** Activity **
Each line below must be set down exactly as it stands.

** Data provided **

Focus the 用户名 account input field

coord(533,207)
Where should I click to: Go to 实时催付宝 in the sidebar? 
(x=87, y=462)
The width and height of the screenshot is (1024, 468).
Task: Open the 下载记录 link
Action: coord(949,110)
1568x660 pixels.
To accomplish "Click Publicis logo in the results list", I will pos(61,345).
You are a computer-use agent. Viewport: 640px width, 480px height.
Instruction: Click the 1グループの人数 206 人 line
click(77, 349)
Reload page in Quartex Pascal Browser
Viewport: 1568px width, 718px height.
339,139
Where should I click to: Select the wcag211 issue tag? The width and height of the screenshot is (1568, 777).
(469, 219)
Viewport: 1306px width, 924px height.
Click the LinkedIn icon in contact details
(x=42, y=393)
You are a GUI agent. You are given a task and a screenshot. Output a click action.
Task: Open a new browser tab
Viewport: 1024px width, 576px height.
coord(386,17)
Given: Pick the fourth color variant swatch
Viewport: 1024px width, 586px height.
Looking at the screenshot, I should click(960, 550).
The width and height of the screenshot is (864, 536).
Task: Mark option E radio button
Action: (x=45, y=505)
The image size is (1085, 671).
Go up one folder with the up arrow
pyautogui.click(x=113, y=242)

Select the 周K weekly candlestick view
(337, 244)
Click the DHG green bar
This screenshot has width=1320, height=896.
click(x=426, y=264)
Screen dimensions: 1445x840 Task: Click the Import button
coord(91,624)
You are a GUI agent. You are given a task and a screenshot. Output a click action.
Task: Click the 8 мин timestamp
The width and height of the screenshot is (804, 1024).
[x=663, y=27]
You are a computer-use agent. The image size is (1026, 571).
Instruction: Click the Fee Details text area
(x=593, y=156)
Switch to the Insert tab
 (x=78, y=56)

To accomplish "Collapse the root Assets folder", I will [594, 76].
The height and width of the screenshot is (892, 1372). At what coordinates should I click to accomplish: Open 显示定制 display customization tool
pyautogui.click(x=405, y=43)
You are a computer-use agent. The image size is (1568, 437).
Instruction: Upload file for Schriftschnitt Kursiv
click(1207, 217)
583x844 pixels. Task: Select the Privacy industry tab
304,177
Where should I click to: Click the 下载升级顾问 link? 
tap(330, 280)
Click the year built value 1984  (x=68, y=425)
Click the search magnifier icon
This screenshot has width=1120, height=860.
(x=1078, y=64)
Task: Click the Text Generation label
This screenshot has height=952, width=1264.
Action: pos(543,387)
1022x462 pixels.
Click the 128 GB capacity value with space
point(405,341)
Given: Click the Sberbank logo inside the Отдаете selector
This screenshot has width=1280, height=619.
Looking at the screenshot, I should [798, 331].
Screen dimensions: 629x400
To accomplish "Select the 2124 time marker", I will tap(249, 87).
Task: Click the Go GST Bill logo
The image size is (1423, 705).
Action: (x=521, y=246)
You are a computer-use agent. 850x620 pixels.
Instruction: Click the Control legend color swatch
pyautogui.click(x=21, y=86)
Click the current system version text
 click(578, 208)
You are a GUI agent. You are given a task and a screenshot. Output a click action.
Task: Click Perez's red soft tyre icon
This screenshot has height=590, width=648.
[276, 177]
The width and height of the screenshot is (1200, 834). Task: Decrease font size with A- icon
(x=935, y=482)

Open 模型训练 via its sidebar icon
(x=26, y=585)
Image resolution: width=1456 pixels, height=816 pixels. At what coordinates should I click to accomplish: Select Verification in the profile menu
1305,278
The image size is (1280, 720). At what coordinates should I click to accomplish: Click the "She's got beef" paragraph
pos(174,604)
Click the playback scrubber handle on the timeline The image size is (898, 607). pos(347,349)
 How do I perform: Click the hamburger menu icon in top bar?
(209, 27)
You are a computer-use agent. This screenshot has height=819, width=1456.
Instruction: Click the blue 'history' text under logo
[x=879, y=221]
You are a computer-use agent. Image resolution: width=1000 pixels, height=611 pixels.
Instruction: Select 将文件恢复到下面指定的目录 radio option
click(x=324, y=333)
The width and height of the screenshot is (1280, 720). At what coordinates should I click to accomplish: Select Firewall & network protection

** Response area **
Focus the 用户名 account input field

coord(533,207)
Where should I click to: Go to 实时催付宝 in the sidebar? 
(x=87, y=462)
The width and height of the screenshot is (1024, 468).
Task: Open the 下载记录 link
Action: coord(949,110)
1568x660 pixels.
To accomplish "Click Publicis logo in the results list", I will pos(61,345).
You are a computer-use agent. Viewport: 640px width, 480px height.
Instruction: Click the 1グループの人数 206 人 line
click(77, 349)
Reload page in Quartex Pascal Browser
Viewport: 1568px width, 718px height.
339,139
Where should I click to: Select the wcag211 issue tag? The width and height of the screenshot is (1568, 777).
(469, 219)
Viewport: 1306px width, 924px height.
Click the LinkedIn icon in contact details
(x=42, y=393)
You are a GUI agent. You are given a task and a screenshot. Output a click action.
Task: Open a new browser tab
Viewport: 1024px width, 576px height.
coord(386,17)
Given: Pick the fourth color variant swatch
Viewport: 1024px width, 586px height.
Looking at the screenshot, I should click(960, 550).
The width and height of the screenshot is (864, 536).
Task: Mark option E radio button
Action: (x=45, y=505)
The image size is (1085, 671).
Go up one folder with the up arrow
pyautogui.click(x=113, y=242)

Select the 周K weekly candlestick view
(337, 244)
Click the DHG green bar
This screenshot has width=1320, height=896.
click(x=426, y=264)
Screen dimensions: 1445x840 Task: Click the Import button
coord(91,624)
You are a GUI agent. You are given a task and a screenshot. Output a click action.
Task: Click the 8 мин timestamp
The width and height of the screenshot is (804, 1024).
[x=663, y=27]
You are a computer-use agent. The image size is (1026, 571).
Instruction: Click the Fee Details text area
(x=593, y=156)
Switch to the Insert tab
 (x=78, y=56)

To accomplish "Collapse the root Assets folder", I will [594, 76].
The height and width of the screenshot is (892, 1372). At what coordinates should I click to accomplish: Open 显示定制 display customization tool
pyautogui.click(x=405, y=43)
You are a computer-use agent. The image size is (1568, 437).
Instruction: Upload file for Schriftschnitt Kursiv
click(1207, 217)
583x844 pixels. Task: Select the Privacy industry tab
304,177
Where should I click to: Click the 下载升级顾问 link? 
tap(330, 280)
Click the year built value 1984  (x=68, y=425)
Click the search magnifier icon
This screenshot has width=1120, height=860.
(x=1078, y=64)
Task: Click the Text Generation label
This screenshot has height=952, width=1264.
Action: pos(543,387)
1022x462 pixels.
Click the 128 GB capacity value with space
point(405,341)
Given: Click the Sberbank logo inside the Отдаете selector
This screenshot has width=1280, height=619.
Looking at the screenshot, I should [798, 331].
Screen dimensions: 629x400
To accomplish "Select the 2124 time marker", I will tap(249, 87).
Task: Click the Go GST Bill logo
The image size is (1423, 705).
Action: (x=521, y=246)
You are a computer-use agent. 850x620 pixels.
Instruction: Click the Control legend color swatch
pyautogui.click(x=21, y=86)
Click the current system version text
 click(578, 208)
You are a GUI agent. You are given a task and a screenshot. Output a click action.
Task: Click Perez's red soft tyre icon
This screenshot has height=590, width=648.
[276, 177]
The width and height of the screenshot is (1200, 834). Task: Decrease font size with A- icon
(x=935, y=482)

Open 模型训练 via its sidebar icon
(x=26, y=585)
Image resolution: width=1456 pixels, height=816 pixels. At what coordinates should I click to accomplish: Select Verification in the profile menu
1305,278
The image size is (1280, 720). At what coordinates should I click to accomplish: Click the "She's got beef" paragraph
pos(174,604)
Click the playback scrubber handle on the timeline The image size is (898, 607). pos(347,349)
 How do I perform: Click the hamburger menu icon in top bar?
(209, 27)
You are a computer-use agent. This screenshot has height=819, width=1456.
Instruction: Click the blue 'history' text under logo
[x=879, y=221]
You are a computer-use agent. Image resolution: width=1000 pixels, height=611 pixels.
Instruction: Select 将文件恢复到下面指定的目录 radio option
click(x=324, y=333)
The width and height of the screenshot is (1280, 720). At what coordinates should I click to accomplish: Select Firewall & network protection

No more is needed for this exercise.